ABOUT THIS TASK -> Please resume the passage about treating the tankhold with hydrogen peroxide, picking up after its last sentence. Disregard the data that comes after it.

START PROVIDED TEXT

URS calculated the mass of hydrocarbons in the backfill sand and water, based on measured concentrations from sampling.  Using this information, the masses of hydrogen peroxide and other amendments required for site remediation were estimated.  In general, for highly contaminated sites, several injections may be necessary to assure achievement of the low target concentrations for BTEX, benzene in particular, and MtBE.

A total of 37 drums of 33% hydrogen peroxide were injected into the tankhold for a total of about 2,000 gallons.  Two hundred and twenty gallons of ferrous sulfate (12% concentration) was injected prior to the peroxide addition. The injector pressure at the nozzle was estimated to be 3,500 psi.  After the first treatment, the in situ chemical oxidation achieved average MtBE and BTEX reduction of 83.4% and 69.3%, respectfully.  The reduction of TPH was lower, at about 60.4%. The four existing UST tankhold observation wells were used to monitor the progress of the treatments by periodic sampling and analyses for the major contaminants of concern, BTEX and MtBE.

END PROVIDED TEXT
START DATA EXTRACTS

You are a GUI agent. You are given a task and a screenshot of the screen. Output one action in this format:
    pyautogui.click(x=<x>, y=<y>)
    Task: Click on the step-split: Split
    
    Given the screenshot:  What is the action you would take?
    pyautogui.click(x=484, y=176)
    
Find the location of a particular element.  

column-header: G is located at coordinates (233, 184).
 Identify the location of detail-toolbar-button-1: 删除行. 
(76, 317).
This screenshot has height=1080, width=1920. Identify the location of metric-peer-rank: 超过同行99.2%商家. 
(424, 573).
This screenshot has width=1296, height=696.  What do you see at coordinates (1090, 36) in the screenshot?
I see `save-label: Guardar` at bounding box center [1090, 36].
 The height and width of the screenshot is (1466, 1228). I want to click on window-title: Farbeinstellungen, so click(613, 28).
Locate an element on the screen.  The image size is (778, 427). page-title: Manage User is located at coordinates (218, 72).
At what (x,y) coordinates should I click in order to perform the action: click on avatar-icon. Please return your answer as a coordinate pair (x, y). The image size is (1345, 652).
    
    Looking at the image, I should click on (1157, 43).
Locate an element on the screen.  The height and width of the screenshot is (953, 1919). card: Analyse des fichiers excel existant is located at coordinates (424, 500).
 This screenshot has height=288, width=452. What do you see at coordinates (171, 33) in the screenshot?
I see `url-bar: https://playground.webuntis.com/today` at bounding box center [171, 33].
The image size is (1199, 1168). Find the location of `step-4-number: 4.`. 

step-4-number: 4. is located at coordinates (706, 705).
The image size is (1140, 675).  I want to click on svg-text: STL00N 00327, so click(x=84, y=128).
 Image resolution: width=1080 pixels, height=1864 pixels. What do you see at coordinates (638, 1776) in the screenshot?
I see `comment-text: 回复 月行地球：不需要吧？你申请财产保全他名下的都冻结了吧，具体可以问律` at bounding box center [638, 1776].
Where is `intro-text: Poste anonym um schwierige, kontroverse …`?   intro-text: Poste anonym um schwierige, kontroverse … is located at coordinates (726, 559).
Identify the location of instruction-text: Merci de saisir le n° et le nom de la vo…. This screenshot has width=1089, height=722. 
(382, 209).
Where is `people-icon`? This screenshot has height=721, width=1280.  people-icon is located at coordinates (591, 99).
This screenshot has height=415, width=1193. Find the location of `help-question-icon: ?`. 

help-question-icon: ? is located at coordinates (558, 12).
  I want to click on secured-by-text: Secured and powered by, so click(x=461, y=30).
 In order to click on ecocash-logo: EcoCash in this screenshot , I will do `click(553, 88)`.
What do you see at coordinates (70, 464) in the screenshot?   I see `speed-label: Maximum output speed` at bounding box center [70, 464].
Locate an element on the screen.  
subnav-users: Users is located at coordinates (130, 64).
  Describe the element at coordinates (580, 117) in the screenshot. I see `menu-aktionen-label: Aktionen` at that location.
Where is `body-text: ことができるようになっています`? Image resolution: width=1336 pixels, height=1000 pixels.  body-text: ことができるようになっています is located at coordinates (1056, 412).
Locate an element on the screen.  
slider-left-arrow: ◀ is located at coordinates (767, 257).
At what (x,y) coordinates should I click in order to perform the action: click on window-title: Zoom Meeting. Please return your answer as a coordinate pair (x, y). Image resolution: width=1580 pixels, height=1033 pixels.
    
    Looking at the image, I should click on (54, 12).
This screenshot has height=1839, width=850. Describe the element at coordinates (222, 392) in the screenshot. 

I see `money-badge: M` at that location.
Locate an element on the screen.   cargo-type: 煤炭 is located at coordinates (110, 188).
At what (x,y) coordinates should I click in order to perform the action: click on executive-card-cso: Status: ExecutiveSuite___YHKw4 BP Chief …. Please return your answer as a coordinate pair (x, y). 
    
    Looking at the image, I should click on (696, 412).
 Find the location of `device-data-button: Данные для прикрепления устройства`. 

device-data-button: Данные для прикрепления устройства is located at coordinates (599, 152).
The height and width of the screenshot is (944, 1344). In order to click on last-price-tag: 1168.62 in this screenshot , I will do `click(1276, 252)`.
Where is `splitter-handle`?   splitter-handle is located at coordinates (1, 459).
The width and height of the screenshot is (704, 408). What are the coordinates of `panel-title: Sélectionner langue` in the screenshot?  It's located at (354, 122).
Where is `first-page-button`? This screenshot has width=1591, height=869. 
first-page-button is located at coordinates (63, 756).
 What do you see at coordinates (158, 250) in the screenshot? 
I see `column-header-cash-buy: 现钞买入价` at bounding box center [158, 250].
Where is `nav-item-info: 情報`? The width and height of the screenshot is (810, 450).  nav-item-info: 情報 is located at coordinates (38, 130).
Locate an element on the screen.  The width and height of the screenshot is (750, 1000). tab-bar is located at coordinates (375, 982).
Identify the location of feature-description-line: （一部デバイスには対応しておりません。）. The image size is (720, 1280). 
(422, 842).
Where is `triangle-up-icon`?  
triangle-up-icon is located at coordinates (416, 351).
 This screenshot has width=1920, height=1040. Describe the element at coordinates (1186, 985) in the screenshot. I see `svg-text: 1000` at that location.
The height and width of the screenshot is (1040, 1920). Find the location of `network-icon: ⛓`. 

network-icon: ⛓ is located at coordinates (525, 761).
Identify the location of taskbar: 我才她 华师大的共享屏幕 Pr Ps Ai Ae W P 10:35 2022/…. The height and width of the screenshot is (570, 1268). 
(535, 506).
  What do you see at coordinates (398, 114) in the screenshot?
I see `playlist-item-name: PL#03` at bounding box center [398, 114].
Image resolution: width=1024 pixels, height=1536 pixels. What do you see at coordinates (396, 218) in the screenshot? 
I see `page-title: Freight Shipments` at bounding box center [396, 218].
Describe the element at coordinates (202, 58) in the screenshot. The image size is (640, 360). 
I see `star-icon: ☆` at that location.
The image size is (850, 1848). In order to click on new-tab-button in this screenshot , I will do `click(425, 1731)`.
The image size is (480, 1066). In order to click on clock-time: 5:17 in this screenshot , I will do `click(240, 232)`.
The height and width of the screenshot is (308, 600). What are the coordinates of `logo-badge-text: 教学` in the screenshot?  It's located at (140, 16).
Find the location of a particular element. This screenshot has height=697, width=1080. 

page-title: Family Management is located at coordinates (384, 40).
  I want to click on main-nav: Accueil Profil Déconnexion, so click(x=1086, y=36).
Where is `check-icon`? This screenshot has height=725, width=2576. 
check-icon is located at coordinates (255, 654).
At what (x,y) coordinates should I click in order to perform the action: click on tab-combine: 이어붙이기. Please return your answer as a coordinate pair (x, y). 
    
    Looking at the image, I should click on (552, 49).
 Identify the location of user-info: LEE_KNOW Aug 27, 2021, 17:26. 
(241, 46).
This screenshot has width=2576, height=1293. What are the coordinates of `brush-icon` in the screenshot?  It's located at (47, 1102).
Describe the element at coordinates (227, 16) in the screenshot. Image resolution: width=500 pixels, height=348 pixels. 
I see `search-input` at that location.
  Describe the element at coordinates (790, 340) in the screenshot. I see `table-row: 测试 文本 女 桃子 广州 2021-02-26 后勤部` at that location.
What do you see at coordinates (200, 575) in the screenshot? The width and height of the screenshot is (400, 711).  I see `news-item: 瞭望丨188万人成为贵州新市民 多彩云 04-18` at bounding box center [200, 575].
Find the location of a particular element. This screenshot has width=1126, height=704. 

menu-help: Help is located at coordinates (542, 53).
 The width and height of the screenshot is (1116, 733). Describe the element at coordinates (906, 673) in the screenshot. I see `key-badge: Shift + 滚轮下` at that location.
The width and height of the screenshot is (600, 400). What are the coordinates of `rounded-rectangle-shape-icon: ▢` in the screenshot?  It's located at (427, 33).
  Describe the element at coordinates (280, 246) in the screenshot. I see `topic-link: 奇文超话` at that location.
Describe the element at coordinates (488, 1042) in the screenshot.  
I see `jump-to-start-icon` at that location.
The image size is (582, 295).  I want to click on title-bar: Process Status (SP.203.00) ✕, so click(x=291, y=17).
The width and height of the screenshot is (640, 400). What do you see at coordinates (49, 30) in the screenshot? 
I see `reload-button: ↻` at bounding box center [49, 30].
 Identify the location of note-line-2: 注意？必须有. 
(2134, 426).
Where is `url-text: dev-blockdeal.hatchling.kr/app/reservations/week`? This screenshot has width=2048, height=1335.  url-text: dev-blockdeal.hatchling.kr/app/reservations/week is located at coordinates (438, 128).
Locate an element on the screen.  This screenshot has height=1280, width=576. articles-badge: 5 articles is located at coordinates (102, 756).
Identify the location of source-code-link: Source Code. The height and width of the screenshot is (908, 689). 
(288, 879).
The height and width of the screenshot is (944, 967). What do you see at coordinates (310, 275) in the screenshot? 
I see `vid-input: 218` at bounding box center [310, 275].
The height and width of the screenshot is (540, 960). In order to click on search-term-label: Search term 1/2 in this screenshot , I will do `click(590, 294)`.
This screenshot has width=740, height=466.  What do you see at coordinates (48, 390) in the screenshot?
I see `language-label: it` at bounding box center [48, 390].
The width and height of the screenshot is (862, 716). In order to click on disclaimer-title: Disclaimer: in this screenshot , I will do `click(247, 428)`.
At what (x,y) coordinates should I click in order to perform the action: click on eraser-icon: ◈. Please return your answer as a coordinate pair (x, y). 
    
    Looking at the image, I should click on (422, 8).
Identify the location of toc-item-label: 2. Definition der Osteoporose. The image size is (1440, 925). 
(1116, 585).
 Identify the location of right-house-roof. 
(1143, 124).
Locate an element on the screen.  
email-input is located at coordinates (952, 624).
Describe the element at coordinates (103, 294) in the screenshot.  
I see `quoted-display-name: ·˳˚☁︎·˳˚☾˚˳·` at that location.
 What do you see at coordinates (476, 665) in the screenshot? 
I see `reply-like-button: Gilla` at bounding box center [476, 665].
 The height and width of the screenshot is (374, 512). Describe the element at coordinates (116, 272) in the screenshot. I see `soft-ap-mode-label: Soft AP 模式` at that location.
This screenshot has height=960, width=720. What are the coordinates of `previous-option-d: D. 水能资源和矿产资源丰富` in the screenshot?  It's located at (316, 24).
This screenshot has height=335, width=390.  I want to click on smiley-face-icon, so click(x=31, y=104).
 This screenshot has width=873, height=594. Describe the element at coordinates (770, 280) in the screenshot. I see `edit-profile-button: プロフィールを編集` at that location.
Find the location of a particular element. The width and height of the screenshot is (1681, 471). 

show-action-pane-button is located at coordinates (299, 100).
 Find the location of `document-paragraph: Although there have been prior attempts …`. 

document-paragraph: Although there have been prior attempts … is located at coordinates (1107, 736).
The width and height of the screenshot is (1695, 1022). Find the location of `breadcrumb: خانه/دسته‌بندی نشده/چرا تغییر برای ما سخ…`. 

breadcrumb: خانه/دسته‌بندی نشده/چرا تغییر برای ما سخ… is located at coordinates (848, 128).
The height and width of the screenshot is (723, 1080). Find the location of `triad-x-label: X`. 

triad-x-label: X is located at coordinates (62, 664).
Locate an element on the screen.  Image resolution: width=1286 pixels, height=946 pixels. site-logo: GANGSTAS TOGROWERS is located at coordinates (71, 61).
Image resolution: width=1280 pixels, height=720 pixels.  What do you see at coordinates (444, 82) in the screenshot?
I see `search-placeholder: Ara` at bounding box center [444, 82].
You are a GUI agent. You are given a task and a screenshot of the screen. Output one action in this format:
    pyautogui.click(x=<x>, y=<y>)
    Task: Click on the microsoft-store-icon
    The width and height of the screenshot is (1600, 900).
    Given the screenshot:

END DATA EXTRACTS

RESULT FOR THIS TASK ->
The data is for the southwest monitoring well (MW-SW) where the highest concentrations of gasoline components were detected.  Similar results were seen at the other wells although they were not as highly contaminated.  The changes in MtBE and to a lesser extent BTEX concentrations are quite good.  The Total Petroleum Hydrocarbons (TPH) were less impacted by the in situ oxidation process.  This may be due to the incomplete oxidation of some hydrocarbons or an artifact of using the groundwater, in which the bulk of TPH has a poor solubility, as the primary indicator of treatment.  The results suggest that MtBE and BTEX are “better” chemical targets for Fenton’s reagent oxidation than the moderate-sized linear alkanes and isoalkanes and other components measured as TPH in gasoline.  No monitoring of MtBE or BTEX intermediates was done to determine if they were produced or completely oxidized.  Experience with drinking water suggests that the intermediates would be present at much lower concentrations than the MtBE (Liang, et al).  In any case, in this type of setting, with the large treatment dosage, it would seem that these intermediates would be rapidly oxidized, or subsequently naturally attenuated because they are partially oxidized, making them more susceptible to biological metabolism.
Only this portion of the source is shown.